I am trying to stick to boats that are available new or used here in PR. There are not a ton of true flats boats as most people like to go out and fish reefs and drop offs and island/keys hop.


----------



## LTChip (Jan 18, 2017)

SomaliPirate said:


> I used to catch a ton of juvy tarpon in the canals around the San Juan airport in a jon boat back in the day. I bet you can't even get close to them in the post 9/11 era though.


That lagoon system is still one of the best tarpon areas on the island and totally accessible. And there are some monster fish in there.


----------



## zlenart (Jan 30, 2016)

Do you have any pangas available there? I would think a 16 or even 18 would work very well for you. Especially since you're looking for something to take to the reefs some days


----------



## SomaliPirate (Feb 5, 2016)

LTChip said:


> That lagoon system is still one of the best tarpon areas on the island and totally accessible. And there are some monster fish in there.

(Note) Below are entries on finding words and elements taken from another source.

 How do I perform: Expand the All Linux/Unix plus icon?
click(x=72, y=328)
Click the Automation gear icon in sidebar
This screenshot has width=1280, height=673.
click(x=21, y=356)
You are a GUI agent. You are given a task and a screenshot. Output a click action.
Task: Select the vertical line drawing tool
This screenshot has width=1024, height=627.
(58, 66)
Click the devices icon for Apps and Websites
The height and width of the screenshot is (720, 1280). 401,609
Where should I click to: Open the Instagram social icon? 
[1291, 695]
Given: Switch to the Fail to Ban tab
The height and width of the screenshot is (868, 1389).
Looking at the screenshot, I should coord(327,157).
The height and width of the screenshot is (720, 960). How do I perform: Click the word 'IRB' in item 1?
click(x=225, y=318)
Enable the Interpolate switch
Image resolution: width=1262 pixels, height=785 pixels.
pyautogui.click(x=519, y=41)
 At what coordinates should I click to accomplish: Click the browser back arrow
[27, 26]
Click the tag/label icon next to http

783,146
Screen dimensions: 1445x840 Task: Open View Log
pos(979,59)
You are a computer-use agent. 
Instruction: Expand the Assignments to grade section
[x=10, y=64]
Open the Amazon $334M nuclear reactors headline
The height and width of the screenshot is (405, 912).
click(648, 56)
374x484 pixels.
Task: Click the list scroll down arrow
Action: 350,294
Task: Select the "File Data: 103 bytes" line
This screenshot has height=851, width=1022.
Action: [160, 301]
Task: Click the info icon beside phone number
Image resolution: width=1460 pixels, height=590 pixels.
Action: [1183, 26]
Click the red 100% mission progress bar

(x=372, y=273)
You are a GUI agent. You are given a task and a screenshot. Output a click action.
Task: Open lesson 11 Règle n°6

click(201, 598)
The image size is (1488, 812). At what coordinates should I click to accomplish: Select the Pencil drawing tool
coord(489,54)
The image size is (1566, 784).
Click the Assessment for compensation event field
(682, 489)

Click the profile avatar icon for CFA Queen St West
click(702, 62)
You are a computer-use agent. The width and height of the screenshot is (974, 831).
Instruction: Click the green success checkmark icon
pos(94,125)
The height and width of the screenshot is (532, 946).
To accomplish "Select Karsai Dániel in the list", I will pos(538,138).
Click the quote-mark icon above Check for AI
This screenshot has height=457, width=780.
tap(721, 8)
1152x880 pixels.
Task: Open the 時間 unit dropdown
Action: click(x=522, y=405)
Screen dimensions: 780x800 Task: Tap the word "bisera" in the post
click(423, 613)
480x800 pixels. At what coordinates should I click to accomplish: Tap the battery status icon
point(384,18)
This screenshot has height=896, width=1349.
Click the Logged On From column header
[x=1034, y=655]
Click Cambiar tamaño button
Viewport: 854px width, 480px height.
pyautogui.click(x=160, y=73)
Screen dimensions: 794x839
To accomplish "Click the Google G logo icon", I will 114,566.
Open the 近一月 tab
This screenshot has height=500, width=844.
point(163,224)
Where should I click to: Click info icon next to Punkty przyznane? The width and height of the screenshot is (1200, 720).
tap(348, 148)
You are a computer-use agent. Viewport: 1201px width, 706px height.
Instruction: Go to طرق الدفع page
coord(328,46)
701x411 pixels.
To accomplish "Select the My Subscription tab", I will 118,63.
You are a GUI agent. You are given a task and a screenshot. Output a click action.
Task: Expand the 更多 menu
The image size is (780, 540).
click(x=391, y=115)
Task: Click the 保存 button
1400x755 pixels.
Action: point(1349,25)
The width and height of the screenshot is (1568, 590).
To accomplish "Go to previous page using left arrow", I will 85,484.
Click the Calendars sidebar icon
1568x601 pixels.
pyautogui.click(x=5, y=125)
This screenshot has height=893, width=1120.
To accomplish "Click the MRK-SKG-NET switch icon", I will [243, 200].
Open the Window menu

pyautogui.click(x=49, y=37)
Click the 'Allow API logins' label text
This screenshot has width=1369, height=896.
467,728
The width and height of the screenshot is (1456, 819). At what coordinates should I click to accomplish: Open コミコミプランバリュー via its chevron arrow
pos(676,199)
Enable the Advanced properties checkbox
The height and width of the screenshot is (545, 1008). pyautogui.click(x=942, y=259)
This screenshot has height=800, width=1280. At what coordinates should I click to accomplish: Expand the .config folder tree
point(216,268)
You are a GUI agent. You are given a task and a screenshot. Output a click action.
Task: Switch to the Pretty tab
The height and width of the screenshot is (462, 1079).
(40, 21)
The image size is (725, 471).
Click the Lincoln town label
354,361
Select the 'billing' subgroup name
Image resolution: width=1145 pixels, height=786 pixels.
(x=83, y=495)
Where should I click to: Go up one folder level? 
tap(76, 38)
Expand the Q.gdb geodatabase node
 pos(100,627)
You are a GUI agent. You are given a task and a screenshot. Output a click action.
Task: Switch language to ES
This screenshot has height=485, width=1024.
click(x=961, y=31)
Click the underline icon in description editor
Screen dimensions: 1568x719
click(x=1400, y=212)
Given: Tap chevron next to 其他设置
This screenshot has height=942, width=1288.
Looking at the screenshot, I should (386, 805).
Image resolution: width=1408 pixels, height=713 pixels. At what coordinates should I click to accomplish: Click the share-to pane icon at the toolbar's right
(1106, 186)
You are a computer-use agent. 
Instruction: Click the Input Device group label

Sounds like I need to get back there again one day. If you're into freshwater, there are some lakes in the mountains that hold nice peacock bass too. The pond in the center of Ft. Buchanan used to have them too, if you can access.


----------



## LTChip (Jan 18, 2017)

zlenart said:


> Do you have any pangas available there? I would think a 16 or even 18 would work very well for you. Especially since you're looking for something to take to the reefs some days


I thought about that but I really want a flat and clean casting platform. One idea would be to custom fab a fore-deck and rear poling platform on the panga (Yola here in PR).

That Petral company actually started and still is one of the major local producers of Yola style boats. See the lineage in their 2-3 person microskiff....


----------



## LTChip (Jan 18, 2017)

SomaliPirate said:


> Sounds like I need to get back there again one day. If you're into freshwater, there are some lakes in the mountains that hold nice peacock bass too. The pond in the center of Ft. Buchanan used to have them too, if you can access.


Thanks for the tip. I have been out kayak fishing for peacocks in Lake Patillas in the SE corner. I plan on hitting Loiza this weekend. I'll see if I can get on that Buchanan pond.


----------



## LTChip (Jan 18, 2017)

Ended up getting a Scout 145 SF 2006 with 4 stroke 50HP merc. Seemed like a good value for the price and will do the job I want.

Thanks to all!


----------



## Chris R (Dec 13, 2017)

LTChip said:


> Looking at these:
> 1987 17' Mako w Yam 115 (1989) (asking $6500)
> 1989 17' Wellcraft w Yam 115 (asking $8k)
> 1996 16' Flats Hopper w Merc 60 (asking $5500)
> ...



Hi LTChip don't know if you got a boats but i just saw your post. I am a brand new member to the forum and thought I might add something. i suppose it depends where you will be doing most of your fishing but I had a Mako 17 a few years ago. It has a 90 horse yamaha (the old 3 cylinder0 I fish aroundFt Myers and south in the backwater and the gulf. the Mako was a great boat. I removed the bow rail and some of the other items that snagged fly lines and used it for a few years. The reason I liked it was because it was able to fish most 9not all) of the backwater and I could run the beach in reasonable days for snook and to case net baitfish. It served me well. I never had a problem with it and sold it for almost what I paid for it. the reason i sold it was because i wanted something better suited to the type of sighing I was doing. It didn't have under gunwale rod holders so rods were always all over the place. I wanted a trolling motor as I fish solo a lot. I suppose i could have put on on the Mako but that would have been improvised I guess. I bought an older Hewes that I got for a good price. It holds rods under the gunwale and enables me to fish a bit more shallow and I can still run the beach on a calm day. It is a bit heavy for a poling skiff but not bad.


----------